Original PaperInfluence of beam incidence and irradiation parameters on stray neutron doses to healthy organs of pediatric patients treated for an intracranial tumor with passive scattering proton therapy
Introduction
Proton therapy is one of the external radiation therapy techniques which enables a highly conformal dose delivery to the target volume while sparing organs at risk (OAR) nearby [1]. However, secondary neutrons generated by proton nuclear interactions with beam line elements (called external neutrons) and within the patient himself (called internal neutrons) raise a true concern, especially for pediatric patients, as they increase the lifetime risk of developing a secondary malignancy [2], [3], [4]. Thus, experimental measurements [5], [6], [7] and Monte Carlo (MC) calculations [8], [9], [10] have been extensively used to assess the exposure of healthy organs to stray neutrons. These studies showed that neutron dose equivalents largely tend to vary between proton therapy facilities, from a few mSv Gy−1 to 80 mSv Gy−1. This large variation is mainly due to the dependence of stray neutrons on tumor size and location, the design and composition of beam line elements as well as patient’s size and morphology.
Hence, various studies have investigated the variation of neutron doses with irradiation parameters such as proton beam energy, collimator aperture, modulation width and air gap size [11], [12], [13], [14], [15], [16]. Authors found that neutron doses to healthy organs increased with proton beam energy, collimator aperture and modulation width and decreased with air gap size. Only [15] considered an intracranial tumor treatment but the proton beam energy, collimator aperture and modulation width were simultaneously changed in the calculations. Therefore, it is necessary to individually estimate the influence of each irradiation parameter on neutron doses while performing intracranial treatments. In addition, the influence of beam incidence, i.e. patient’s orientation with respect to the beam axis, is an equally important parameter but less documented in the literature [8], [17]. Indeed, varying beam incidence is expected to have a strong impact on neutron doses considering changes in the distance between healthy organs and the final collimator which is the main source of external neutrons. [8] used two cranial fields, left and right posterior oblique, which were part of a craniospinal irradiation. These two fields, being symmetrical with respect to the patient, provided little information on the effect of patient’s orientation on out-of-field neutron doses. Meanwhile, [17] considered five different beam incidences typically used for intracranial tumor treatments and showed that lateral fields (the patient is oriented 90° with respect to the proton beam direction) induce up to 3.2 times higher stray neutron doses compared against a superior (SUP) field (the patient is oriented along the proton beam direction).

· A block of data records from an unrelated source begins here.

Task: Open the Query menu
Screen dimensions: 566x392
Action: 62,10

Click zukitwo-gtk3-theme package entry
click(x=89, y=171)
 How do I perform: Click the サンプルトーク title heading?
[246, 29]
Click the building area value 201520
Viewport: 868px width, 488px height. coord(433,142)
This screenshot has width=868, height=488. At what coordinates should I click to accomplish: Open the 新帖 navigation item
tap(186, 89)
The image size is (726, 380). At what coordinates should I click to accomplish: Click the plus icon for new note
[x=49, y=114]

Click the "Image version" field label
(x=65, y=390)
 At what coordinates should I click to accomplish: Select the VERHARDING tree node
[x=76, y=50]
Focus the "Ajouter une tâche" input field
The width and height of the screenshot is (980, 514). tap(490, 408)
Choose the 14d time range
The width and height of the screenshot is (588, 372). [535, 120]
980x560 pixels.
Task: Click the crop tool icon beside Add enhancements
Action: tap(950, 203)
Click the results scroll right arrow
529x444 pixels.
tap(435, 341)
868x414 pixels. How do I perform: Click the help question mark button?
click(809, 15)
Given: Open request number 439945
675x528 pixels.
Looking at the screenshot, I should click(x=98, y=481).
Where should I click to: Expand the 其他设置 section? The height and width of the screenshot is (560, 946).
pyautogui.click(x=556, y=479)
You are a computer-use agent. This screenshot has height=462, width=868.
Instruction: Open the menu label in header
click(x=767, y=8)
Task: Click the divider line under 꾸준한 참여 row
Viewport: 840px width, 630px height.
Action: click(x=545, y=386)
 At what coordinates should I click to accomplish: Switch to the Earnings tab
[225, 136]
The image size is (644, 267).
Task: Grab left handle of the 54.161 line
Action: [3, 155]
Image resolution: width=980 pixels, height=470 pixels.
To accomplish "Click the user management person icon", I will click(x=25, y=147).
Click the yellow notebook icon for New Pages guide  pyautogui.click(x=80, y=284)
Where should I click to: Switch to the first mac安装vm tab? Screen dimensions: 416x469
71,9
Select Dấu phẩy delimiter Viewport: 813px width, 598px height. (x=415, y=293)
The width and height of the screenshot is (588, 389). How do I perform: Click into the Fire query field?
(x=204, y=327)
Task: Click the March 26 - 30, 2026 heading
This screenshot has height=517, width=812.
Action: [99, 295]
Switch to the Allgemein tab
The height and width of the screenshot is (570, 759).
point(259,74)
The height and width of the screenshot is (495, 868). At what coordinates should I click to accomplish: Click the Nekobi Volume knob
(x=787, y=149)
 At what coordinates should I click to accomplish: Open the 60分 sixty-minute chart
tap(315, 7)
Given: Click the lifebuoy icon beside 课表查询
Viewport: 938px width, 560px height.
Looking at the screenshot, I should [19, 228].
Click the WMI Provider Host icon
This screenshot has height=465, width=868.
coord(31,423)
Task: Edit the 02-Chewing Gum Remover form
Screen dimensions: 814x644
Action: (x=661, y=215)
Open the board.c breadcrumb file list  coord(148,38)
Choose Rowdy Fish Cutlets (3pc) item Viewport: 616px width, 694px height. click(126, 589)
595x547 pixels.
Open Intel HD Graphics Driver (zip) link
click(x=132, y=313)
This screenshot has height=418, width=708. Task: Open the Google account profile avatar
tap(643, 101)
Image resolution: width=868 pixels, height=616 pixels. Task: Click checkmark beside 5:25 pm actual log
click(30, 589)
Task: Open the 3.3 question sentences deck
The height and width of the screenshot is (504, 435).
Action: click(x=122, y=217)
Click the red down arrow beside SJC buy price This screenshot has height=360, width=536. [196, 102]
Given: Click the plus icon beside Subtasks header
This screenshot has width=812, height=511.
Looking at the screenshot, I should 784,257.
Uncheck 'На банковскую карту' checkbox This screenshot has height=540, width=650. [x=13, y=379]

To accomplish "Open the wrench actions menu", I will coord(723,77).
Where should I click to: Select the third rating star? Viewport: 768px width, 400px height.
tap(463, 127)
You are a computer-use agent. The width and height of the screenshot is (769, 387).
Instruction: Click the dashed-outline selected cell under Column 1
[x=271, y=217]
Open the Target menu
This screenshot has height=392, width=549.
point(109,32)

The result is somewhat counter-intuitive and requires further investigations since the SUP field is expected to be the most unfavorable incidence for the patient who is oriented along the beam axis and thus receives the most energetic neutrons (namely intra-nuclear cascade neutrons) emitted in the forward direction. In addition, the variation of neutron doses with irradiation parameters could be different for SUP and RLAT fields. Indeed, changing the beam incidence is expected to modify the fluence and energy distribution of neutrons reaching the patient.
This study was thus carried out to extend the previous work [17] by quantifying the influence of beam incidence on neutron absorbed doses to healthy organs while individually assessing the impact of the proton beam energy at the nozzle entrance, modulation width, collimator aperture and thickness, compensator thickness and air gap size. Calculations reproduced typical craniopharyngioma treatments while neutron doses to healthy organs were calculated to a 10-year-old female phantom. The two treatment fields considered here were an SUP field and a right lateral (RLAT) field. Additionally, to fully investigate discrepancies between these two fields, calculations of neutron spectral fluences to healthy organs were also performed. Finally, the work focuses on calculating the contribution of internal neutrons to the total neutron dose and analyzing internal neutron spectral fluence to healthy organs.
Section snippets
Typical treatment plan for a craniopharyngioma
A craniopharyngioma is a deep-seated brain tumor located close to the pituitary gland and mainly developed during the childhood from 5 to 14 years old and by people aged from 65 to 74 years old [18]. Although it is a benign tumor, it can substantially grow and affect the hypothalamus, the pituitary gland and optic nerves as well as nearby parts of the brain leading to serious hormonal and optical disorders. In addition to surgery, proton radiotherapy enables to efficiently treat the tumor while
Impact of beam incidence on neutron absorbed doses
Table 2 presents neutron absorbed doses per proton-Gray delivered to the PTV calculated with the standard beam line configuration (cf. Table 1) for 25 healthy organs of the 10-year-old phantom and for the two treatment fields considered in this study, namely the SUP and the RLAT fields. First, the table shows a strong decrease of neutron absorbed doses with increasing distance between healthy organs and both the PTV and the collimator. Using the SUP field, the calculated neutron dose to the
Discussion and study limits
First, beam incidence was found to strongly influence neutron absorbed doses, especially owing to the different patient’s orientations with respect to the beam axis; the number and energy of neutrons reaching healthy organs are therefore impacted when changing from one particular treatment field to another. Moreover, the influence of some irradiation parameters on neutrons doses also appeared to change as a function of beam incidence, namely for collimator aperture and thickness as well as
Conclusion
The MC model of the CPO’s gantry beam line and treatment facility was used to calculate neutron absorbed doses as well as neutron spectral fluences to the healthy organs of a 10-year-old female phantom treated for a craniopharyngioma.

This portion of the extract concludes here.